> Task details
Please return all records verbatim, no pictures.

═══ Input records ═══

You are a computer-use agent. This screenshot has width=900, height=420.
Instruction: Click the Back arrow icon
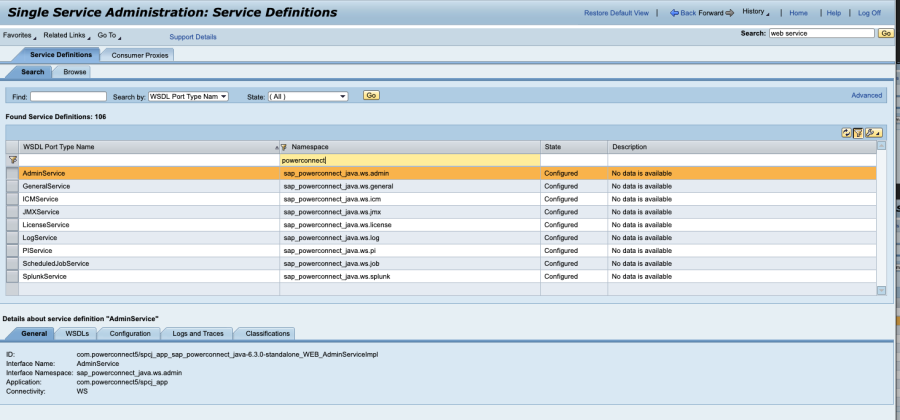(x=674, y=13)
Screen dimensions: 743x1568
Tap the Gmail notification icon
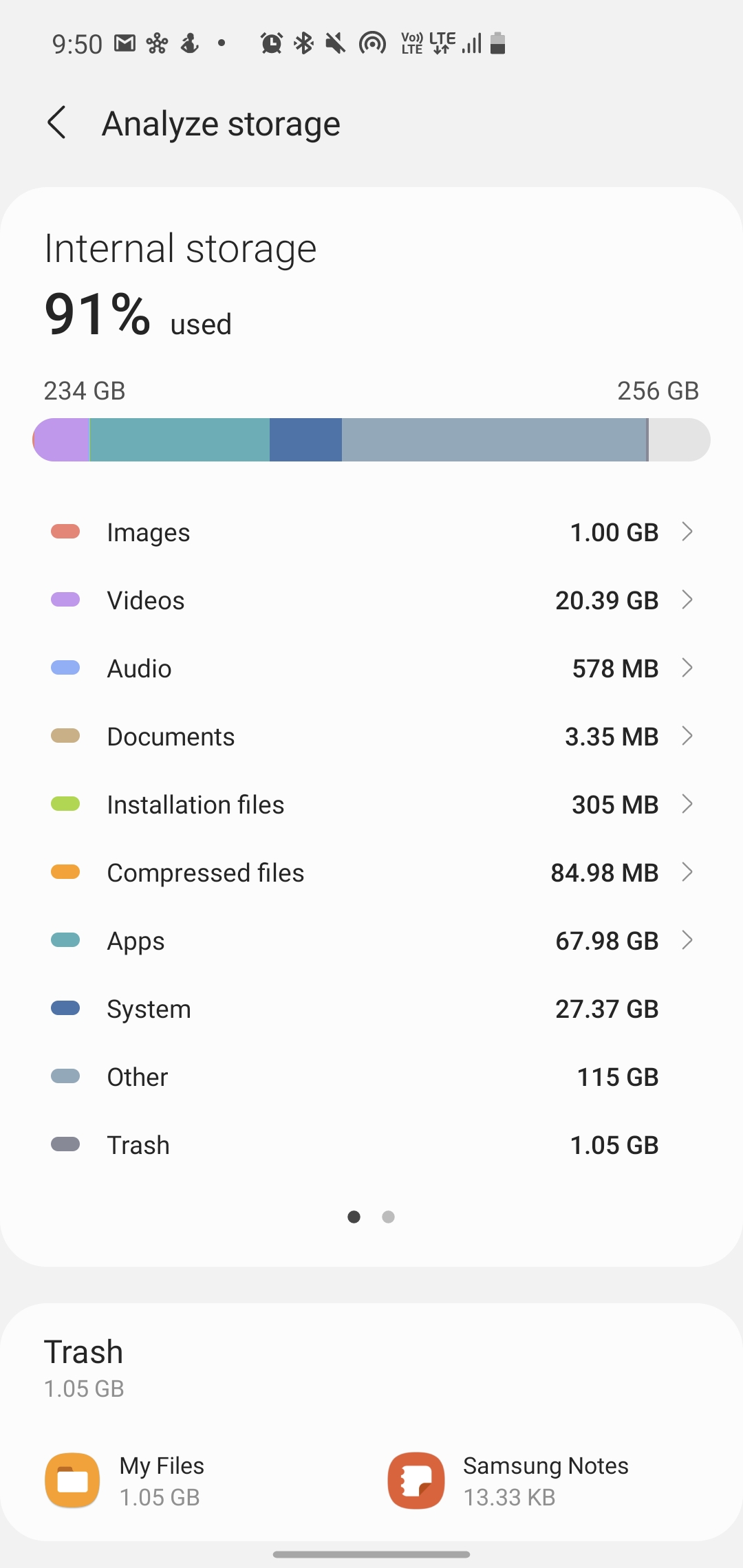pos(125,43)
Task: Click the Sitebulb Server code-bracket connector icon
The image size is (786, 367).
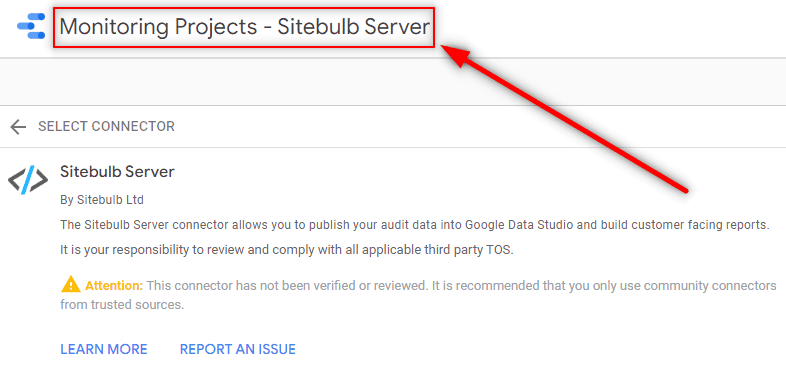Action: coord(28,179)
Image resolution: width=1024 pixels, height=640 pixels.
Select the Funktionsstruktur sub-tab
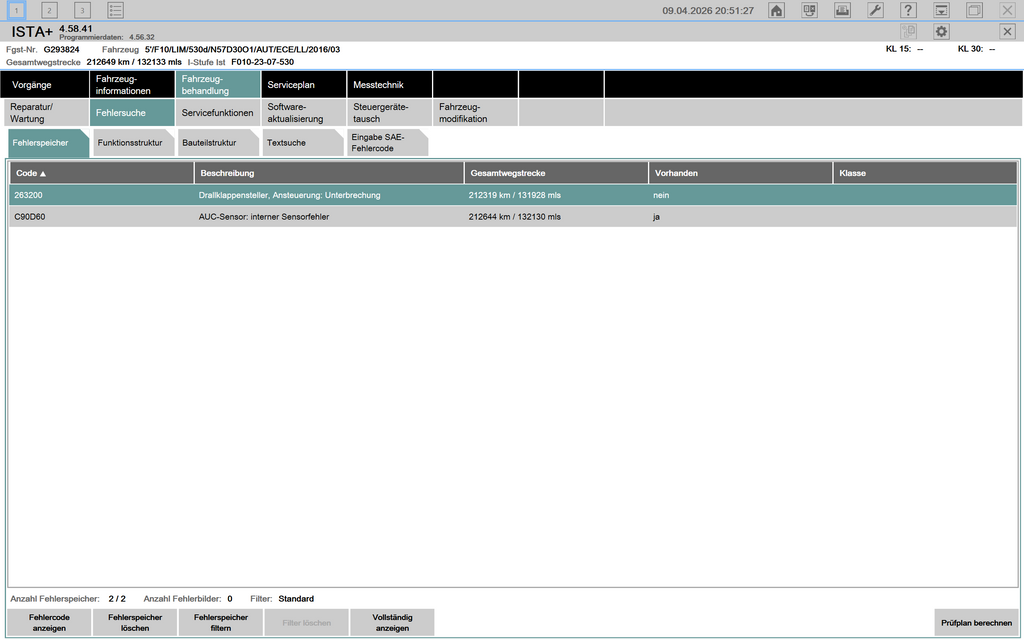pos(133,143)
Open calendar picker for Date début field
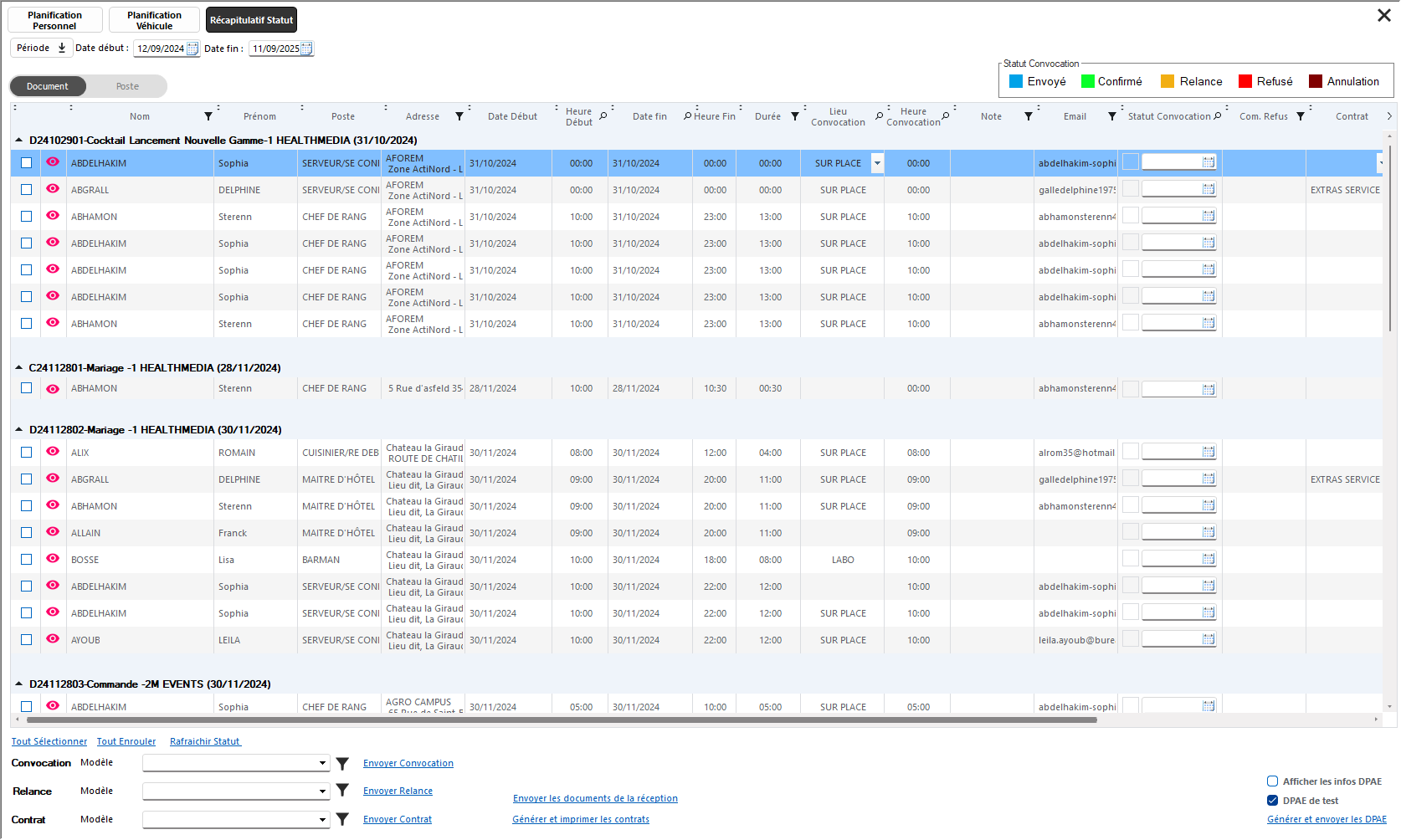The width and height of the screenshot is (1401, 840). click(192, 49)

═══

> Answer for the task
You are a computer-use agent. This screenshot has width=900, height=420.
Instruction: Click the Back arrow icon
(x=674, y=13)
Screen dimensions: 743x1568
Tap the Gmail notification icon
pos(125,43)
Task: Click the Sitebulb Server code-bracket connector icon
The image size is (786, 367).
Action: coord(28,179)
Image resolution: width=1024 pixels, height=640 pixels.
Select the Funktionsstruktur sub-tab
pos(133,143)
Open calendar picker for Date début field
The width and height of the screenshot is (1401, 840). click(192, 49)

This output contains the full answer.